◆ WORK TO BE COMPLETED:
Reproduce each record below exactly as written.

◆ DATASET:
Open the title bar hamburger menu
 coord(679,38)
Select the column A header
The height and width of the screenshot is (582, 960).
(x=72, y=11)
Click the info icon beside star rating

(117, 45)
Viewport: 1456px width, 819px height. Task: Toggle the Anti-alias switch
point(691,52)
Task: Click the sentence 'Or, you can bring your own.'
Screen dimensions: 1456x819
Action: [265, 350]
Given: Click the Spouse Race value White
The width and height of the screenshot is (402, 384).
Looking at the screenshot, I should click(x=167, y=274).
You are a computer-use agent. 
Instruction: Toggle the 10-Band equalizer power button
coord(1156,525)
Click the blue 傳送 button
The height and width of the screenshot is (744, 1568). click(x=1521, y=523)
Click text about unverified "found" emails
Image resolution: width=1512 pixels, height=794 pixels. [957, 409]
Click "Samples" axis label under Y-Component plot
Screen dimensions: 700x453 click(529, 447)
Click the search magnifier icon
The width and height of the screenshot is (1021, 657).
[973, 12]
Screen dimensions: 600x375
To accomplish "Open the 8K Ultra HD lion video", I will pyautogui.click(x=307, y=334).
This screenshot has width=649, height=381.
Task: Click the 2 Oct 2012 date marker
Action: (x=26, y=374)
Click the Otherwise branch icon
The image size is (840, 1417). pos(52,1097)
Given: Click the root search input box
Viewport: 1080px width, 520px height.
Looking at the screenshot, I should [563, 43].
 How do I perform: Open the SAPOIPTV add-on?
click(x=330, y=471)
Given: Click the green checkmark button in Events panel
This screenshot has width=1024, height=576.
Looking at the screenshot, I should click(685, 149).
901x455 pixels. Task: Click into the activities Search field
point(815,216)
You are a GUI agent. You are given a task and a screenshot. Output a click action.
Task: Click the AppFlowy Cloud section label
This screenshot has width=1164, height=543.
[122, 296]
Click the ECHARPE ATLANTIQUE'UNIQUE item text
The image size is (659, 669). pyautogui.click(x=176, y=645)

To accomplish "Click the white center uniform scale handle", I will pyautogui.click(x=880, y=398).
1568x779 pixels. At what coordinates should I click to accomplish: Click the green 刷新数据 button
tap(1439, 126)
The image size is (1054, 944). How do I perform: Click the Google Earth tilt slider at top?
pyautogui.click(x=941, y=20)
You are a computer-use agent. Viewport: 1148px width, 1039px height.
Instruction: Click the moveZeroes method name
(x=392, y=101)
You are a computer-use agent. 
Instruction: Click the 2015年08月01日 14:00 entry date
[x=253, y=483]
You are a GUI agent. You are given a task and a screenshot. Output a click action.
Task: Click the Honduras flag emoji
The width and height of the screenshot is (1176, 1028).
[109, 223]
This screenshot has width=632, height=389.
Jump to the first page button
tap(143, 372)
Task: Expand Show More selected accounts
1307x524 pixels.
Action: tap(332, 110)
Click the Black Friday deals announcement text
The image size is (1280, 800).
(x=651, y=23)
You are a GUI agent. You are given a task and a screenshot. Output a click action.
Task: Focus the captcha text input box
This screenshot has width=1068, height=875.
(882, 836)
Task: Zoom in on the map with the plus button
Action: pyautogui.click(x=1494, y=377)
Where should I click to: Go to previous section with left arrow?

◆ SOLUTION:
Open the title bar hamburger menu
 coord(679,38)
Select the column A header
The height and width of the screenshot is (582, 960).
(x=72, y=11)
Click the info icon beside star rating

(117, 45)
Viewport: 1456px width, 819px height. Task: Toggle the Anti-alias switch
point(691,52)
Task: Click the sentence 'Or, you can bring your own.'
Screen dimensions: 1456x819
Action: [265, 350]
Given: Click the Spouse Race value White
The width and height of the screenshot is (402, 384).
Looking at the screenshot, I should click(x=167, y=274).
You are a computer-use agent. 
Instruction: Toggle the 10-Band equalizer power button
coord(1156,525)
Click the blue 傳送 button
The height and width of the screenshot is (744, 1568). click(x=1521, y=523)
Click text about unverified "found" emails
Image resolution: width=1512 pixels, height=794 pixels. [957, 409]
Click "Samples" axis label under Y-Component plot
Screen dimensions: 700x453 click(529, 447)
Click the search magnifier icon
The width and height of the screenshot is (1021, 657).
[973, 12]
Screen dimensions: 600x375
To accomplish "Open the 8K Ultra HD lion video", I will pyautogui.click(x=307, y=334).
This screenshot has width=649, height=381.
Task: Click the 2 Oct 2012 date marker
Action: (x=26, y=374)
Click the Otherwise branch icon
The image size is (840, 1417). pos(52,1097)
Given: Click the root search input box
Viewport: 1080px width, 520px height.
Looking at the screenshot, I should [563, 43].
 How do I perform: Open the SAPOIPTV add-on?
click(x=330, y=471)
Given: Click the green checkmark button in Events panel
This screenshot has width=1024, height=576.
Looking at the screenshot, I should click(685, 149).
901x455 pixels. Task: Click into the activities Search field
point(815,216)
You are a GUI agent. You are given a task and a screenshot. Output a click action.
Task: Click the AppFlowy Cloud section label
This screenshot has width=1164, height=543.
[122, 296]
Click the ECHARPE ATLANTIQUE'UNIQUE item text
The image size is (659, 669). pyautogui.click(x=176, y=645)

To accomplish "Click the white center uniform scale handle", I will pyautogui.click(x=880, y=398).
1568x779 pixels. At what coordinates should I click to accomplish: Click the green 刷新数据 button
tap(1439, 126)
The image size is (1054, 944). How do I perform: Click the Google Earth tilt slider at top?
pyautogui.click(x=941, y=20)
You are a computer-use agent. Viewport: 1148px width, 1039px height.
Instruction: Click the moveZeroes method name
(x=392, y=101)
You are a computer-use agent. 
Instruction: Click the 2015年08月01日 14:00 entry date
[x=253, y=483]
You are a GUI agent. You are given a task and a screenshot. Output a click action.
Task: Click the Honduras flag emoji
The width and height of the screenshot is (1176, 1028).
[109, 223]
This screenshot has width=632, height=389.
Jump to the first page button
tap(143, 372)
Task: Expand Show More selected accounts
1307x524 pixels.
Action: tap(332, 110)
Click the Black Friday deals announcement text
The image size is (1280, 800).
(x=651, y=23)
You are a GUI agent. You are given a task and a screenshot. Output a click action.
Task: Focus the captcha text input box
This screenshot has width=1068, height=875.
(882, 836)
Task: Zoom in on the map with the plus button
Action: pyautogui.click(x=1494, y=377)
Where should I click to: Go to previous section with left arrow?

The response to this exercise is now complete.